[THE PROBLEM]
Within the listing below, give again exactly the lines between the one containing "This screenshot has height=219, width=258." and the one containing "This screenshot has height=364, width=693.", inclusive, pictures left aside.

[INFORMATION PROVIDED]
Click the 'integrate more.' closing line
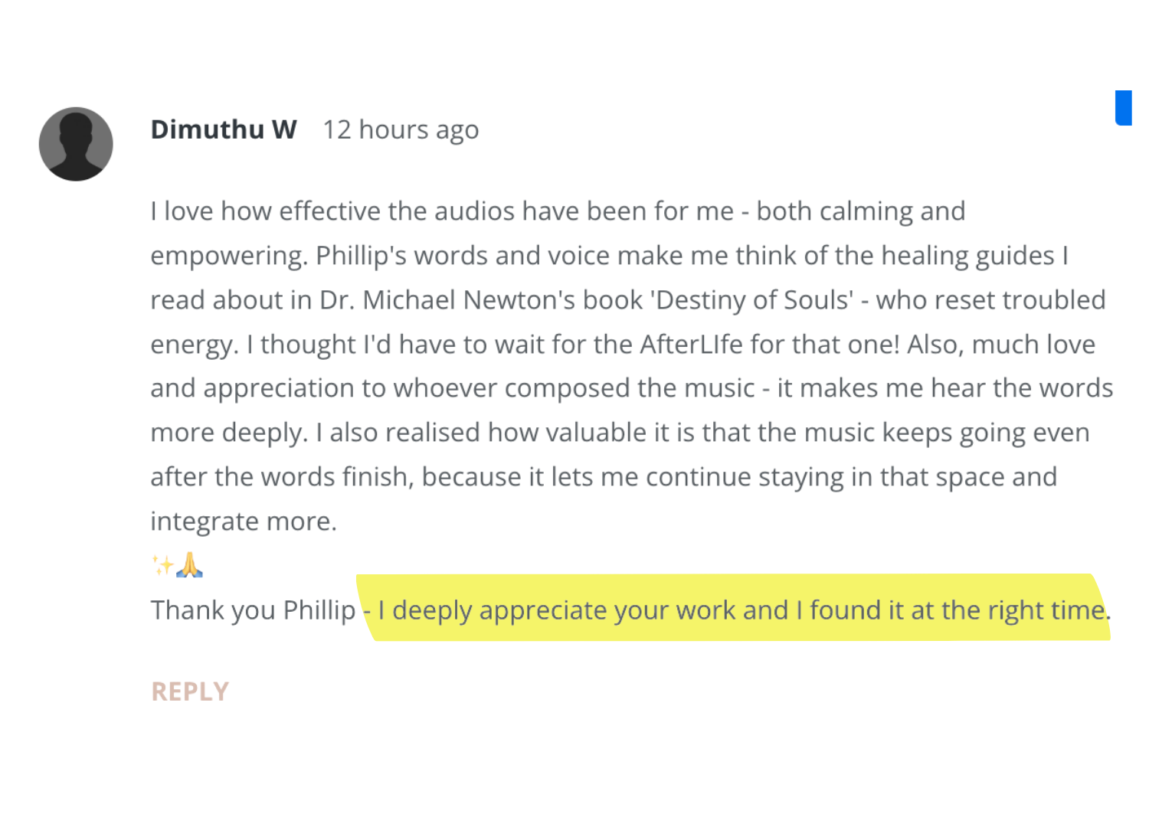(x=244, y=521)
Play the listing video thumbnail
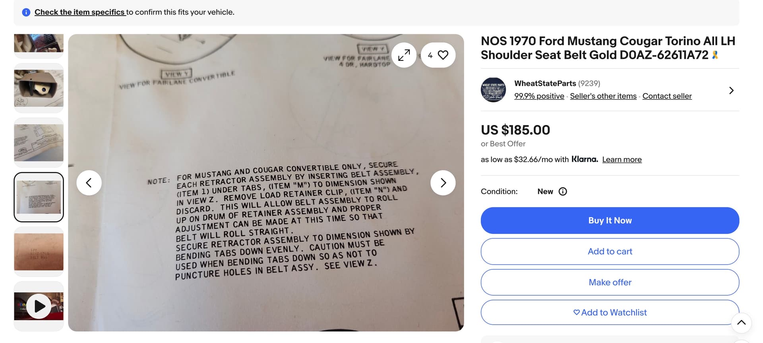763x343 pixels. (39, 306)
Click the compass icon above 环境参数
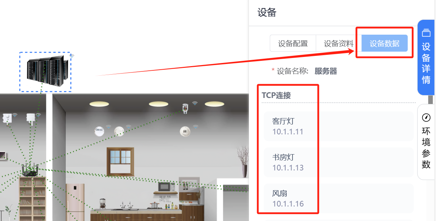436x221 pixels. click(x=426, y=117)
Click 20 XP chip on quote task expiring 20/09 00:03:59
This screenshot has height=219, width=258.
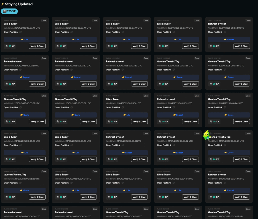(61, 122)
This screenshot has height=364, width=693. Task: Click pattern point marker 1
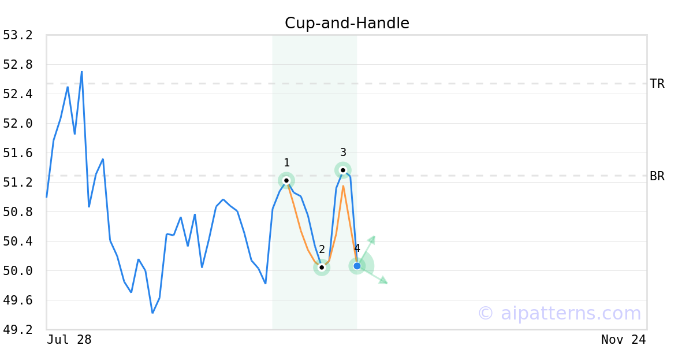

==

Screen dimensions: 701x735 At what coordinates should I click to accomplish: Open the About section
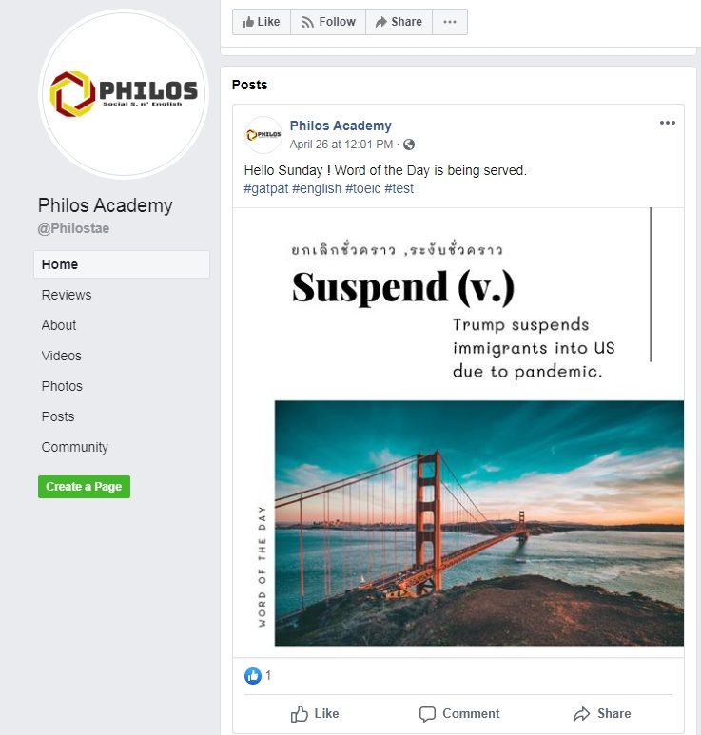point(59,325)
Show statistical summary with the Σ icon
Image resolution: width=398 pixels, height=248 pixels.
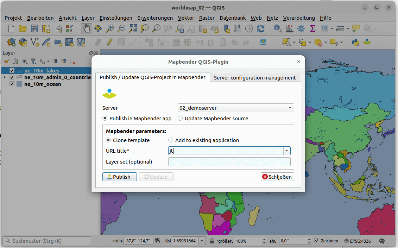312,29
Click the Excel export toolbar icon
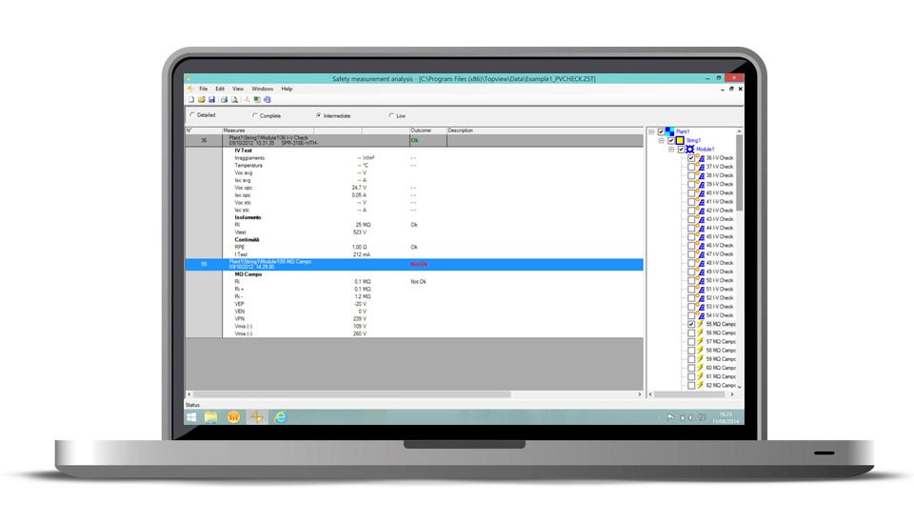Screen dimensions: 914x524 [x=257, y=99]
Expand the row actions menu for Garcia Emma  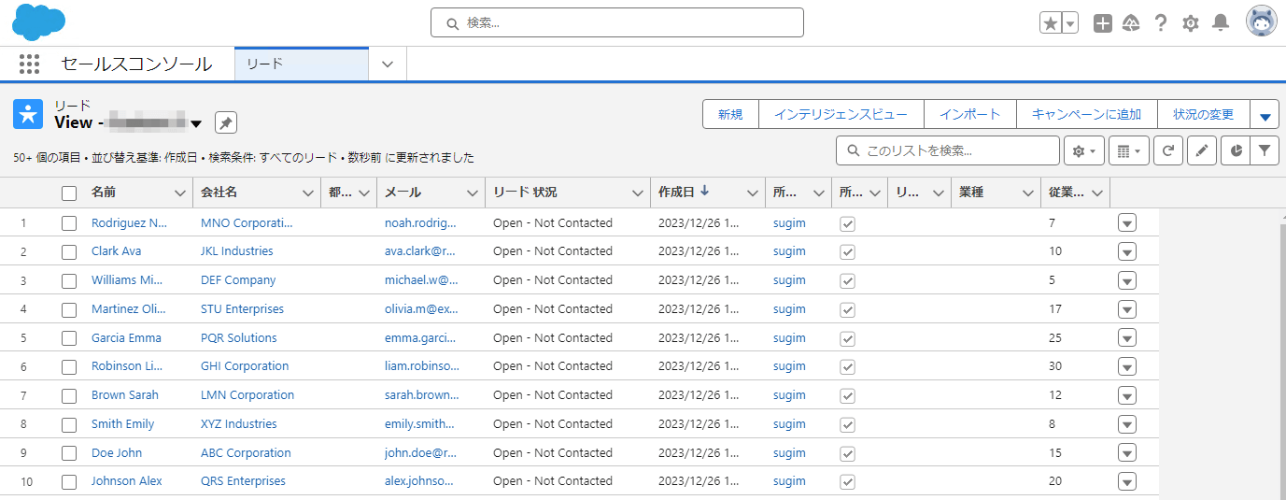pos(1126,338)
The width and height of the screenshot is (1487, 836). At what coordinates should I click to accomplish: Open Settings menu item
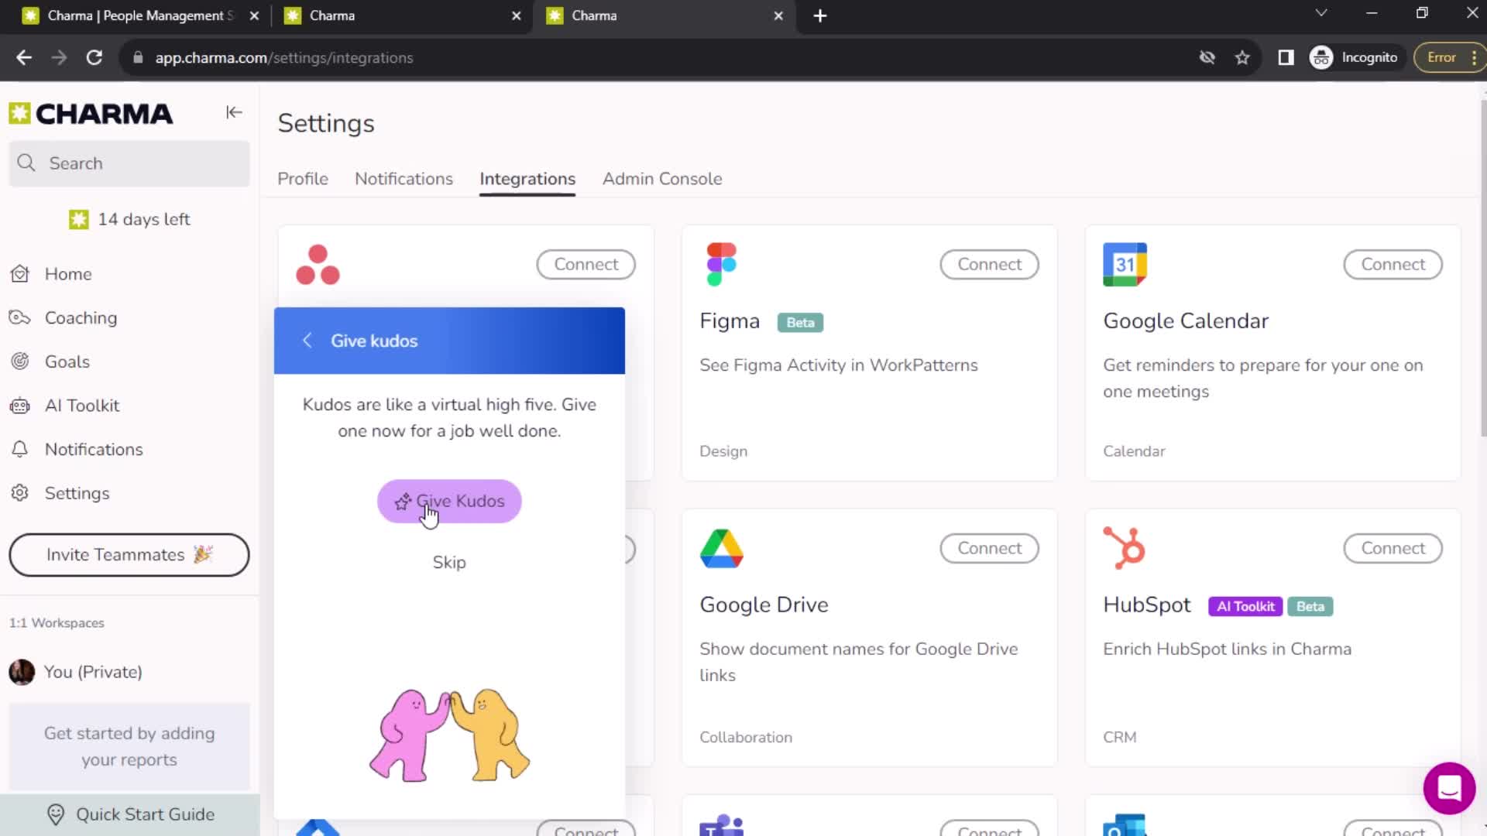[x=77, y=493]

==

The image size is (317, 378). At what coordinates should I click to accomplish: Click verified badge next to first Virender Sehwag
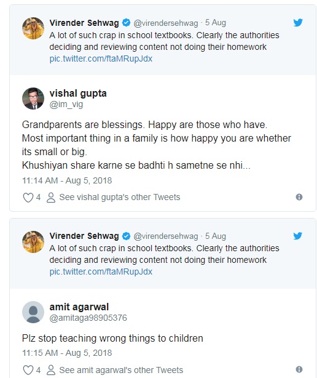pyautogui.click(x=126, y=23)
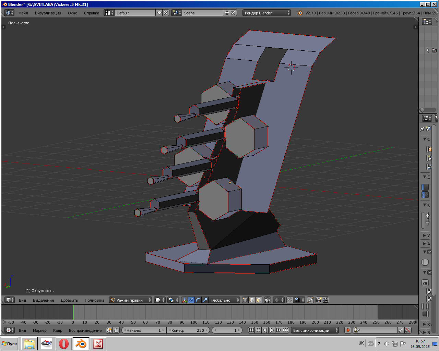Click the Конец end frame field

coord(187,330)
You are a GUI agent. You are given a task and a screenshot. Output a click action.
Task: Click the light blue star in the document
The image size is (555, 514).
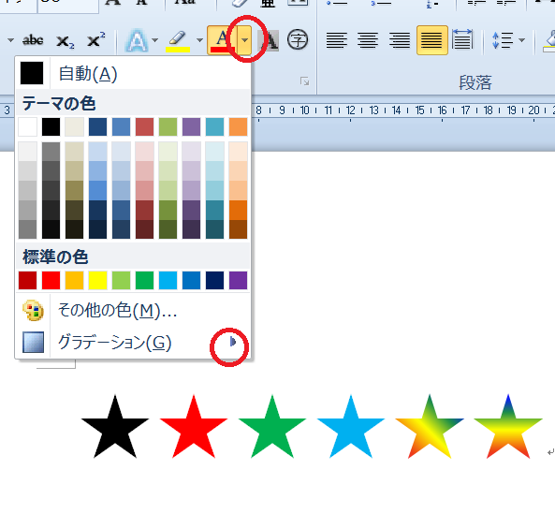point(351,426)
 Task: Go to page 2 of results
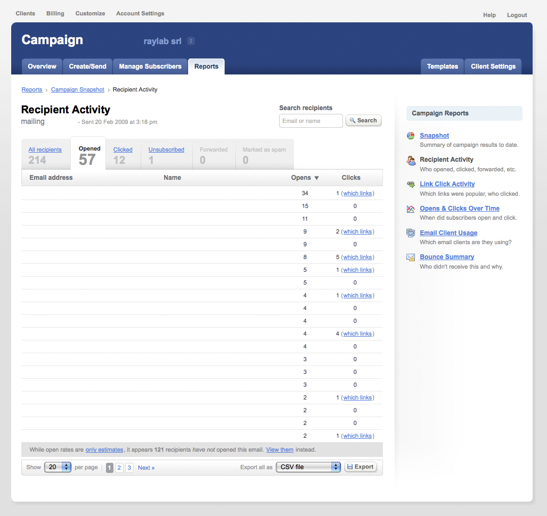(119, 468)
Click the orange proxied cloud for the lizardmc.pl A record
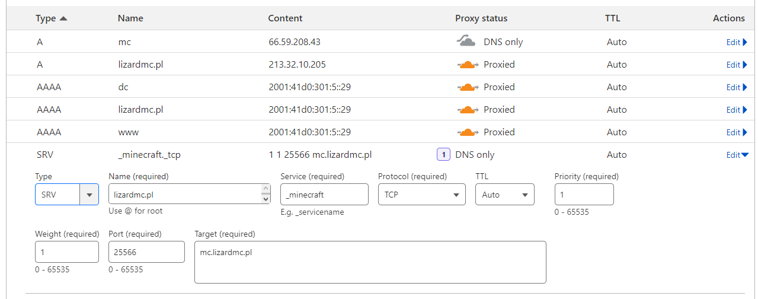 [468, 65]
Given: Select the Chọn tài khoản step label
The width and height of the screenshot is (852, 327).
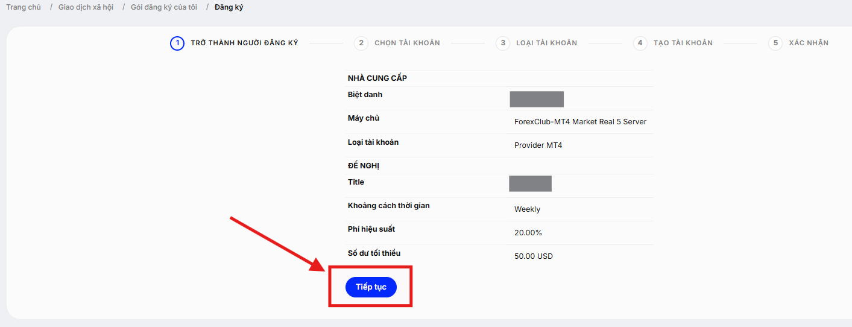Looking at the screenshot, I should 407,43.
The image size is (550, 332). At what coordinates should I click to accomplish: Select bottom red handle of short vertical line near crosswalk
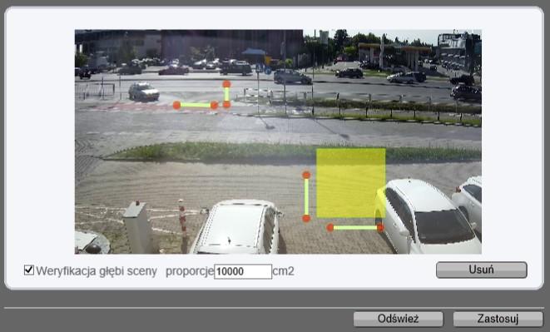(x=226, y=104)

[FINISHED TASK]
This screenshot has height=219, width=258.
(61, 122)
This screenshot has height=364, width=693. Task: Click pattern point marker 1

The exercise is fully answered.